Une simple poignée de terre renferme plus de bactéries et de microbes que d'étoiles dans la Voie lactée. Pourtant, leur constitution génétique reste largement méconnue. Cette situation évolue grâce à des recherches pionnières.

« Les bactéries ont été extraites du substrat, mais provenaient aussi de l'eau de mer, des restes de plantes et même des pâtés de vache et des excréments de termites. »
Des généticiens américains publient la deuxième vague de données du projet d'encyclopédie génomique des bactéries et des archées du sol. Cette initiative vise à séquencer l'ADN d'un maximum de microbes terrestres.
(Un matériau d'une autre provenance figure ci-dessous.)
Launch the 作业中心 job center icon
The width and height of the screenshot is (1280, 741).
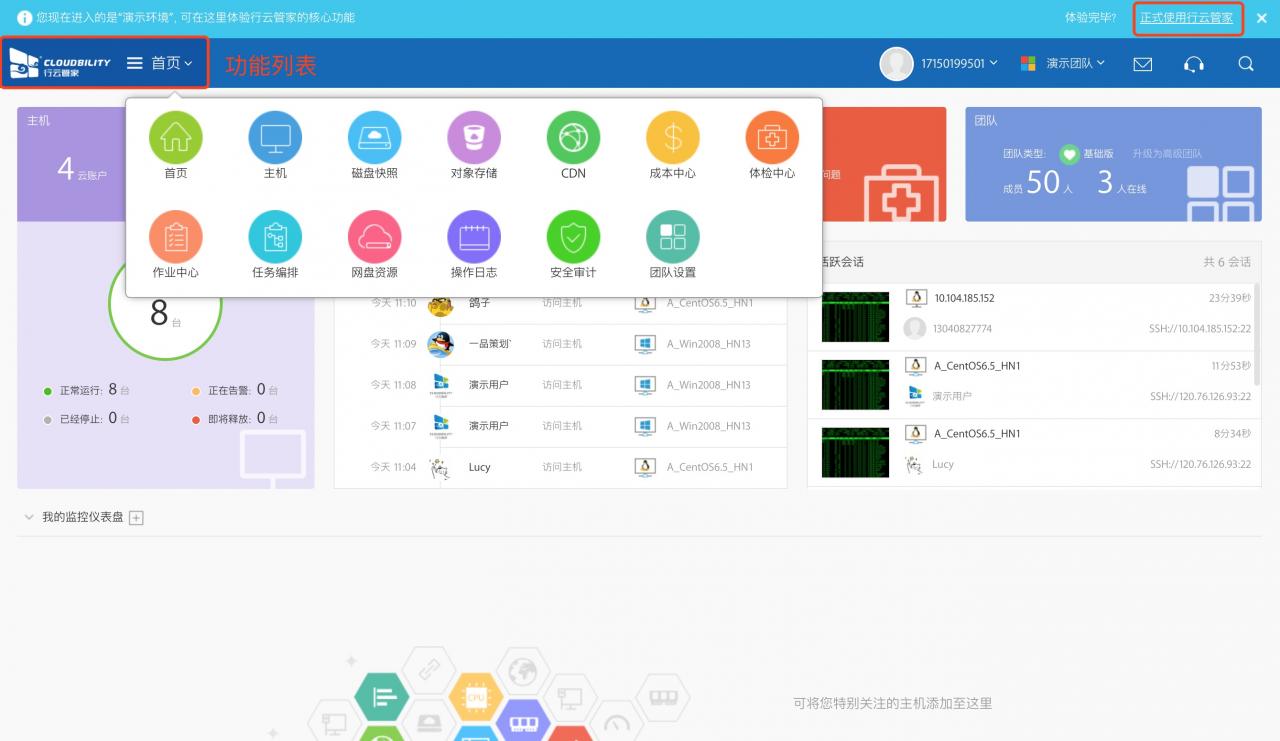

Traditionnellement, la recherche médicale se concentre sur les pathogènes humains et animaux, reléguant les micro-organismes du sol au second plan.
Les chercheurs dévoilent désormais les génomes complets de 1 003 bactéries et archées, contre seulement 56 lors de la première vague en 2009. Ces échantillons proviennent non seulement du sol, mais aussi de l'eau de mer, de résidus végétaux, de crottes de vache et d'excréments de termites.
L'enjeu principal réside dans l'enrichissement de la base de données de génomes de référence. Cela permet d'identifier avec certitude les contaminations bactériennes dans les analyses d'ADN environnementales, essentielles en archéologie ou en investigations médico-légales.